The vector V (flattened patch) is multiplied by the matrix W (weights of the linear projection), resulting in a new vector. This operation transforms the patch from its original pixel space to the embedding space. The bias vector b is then added to this result, producing the final embedding vector E.

So, the image as this points is represented as a sequence of embeddings:

E₁ = [0     ...        768]
E₂ = [0     ...        768]
E₃ = [0     ...        768]
...
Eₙ = [0     ...        768]

This is simliar to how a sentence is represented as a sequence of embeddings in NLP. So we might have a sequence of length 225 (n) for example. And the dimension of each patch embedding (each row above) would be the dimension of the models hyperparameter.
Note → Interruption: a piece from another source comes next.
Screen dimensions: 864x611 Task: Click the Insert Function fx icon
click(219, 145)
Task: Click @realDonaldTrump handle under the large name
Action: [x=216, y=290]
After this we have positional encoding which is simliar to the NPL transformer so this would be added to each patch embedding dimension:

Cᵢ = Eᵢ + Pᵢ

Eᵢ = patch embedding (vector)
Pᵢ = positional encoding (vector)
Cᵢ = combined embedding (vector)

C₁ = [0+pos,     ...        768+pos]
C₂ = [0+pos,     ...        768+pos]
...
Cₙ = [0+pos,     ...        768+pos]

Now, there is also a extra special patch embedding prepended to the sequence of patch embeddings called a class (CLS):

C  = [0+pos,     ...        768+pos] [class]
C₁ = [0+pos,     ...        768+pos]
C₂ = [0+pos,     ...        768+pos]
...
Cₙ = [0+pos,     ...        768+pos]

Note that the number of patch embeddings is now N+1. This patch embedding gets its own unique positional encoding reflecting its special role in the sequence. Throughout the transformer layers, the class token interacts with all the patch embeddings via the self-attention mechanism. This interaction allows it to accumulate global information from across the image. After the final transformer layer, the embedding of the class token is extracted and passed through a classification head to produce the prediction. This prediction can be for tasks like image classification, where each image is assigned to one or more categories based on its content. The class token is an elegant solution to adapt the transformer architecture, which excels at sequence processing, to the task of image classification. Transformers, by design, do not have an inherent mechanism to produce a single, global output for classification. The class token effectively becomes a means to gather and represent the entire image's information in a format suitable for making a classification decision.

So with the above the patch embeddings are now ready to be passed through the transformer layers. So the rest is the same processing as show in transformer.md but with patch embeddings replace the token embeddings as input.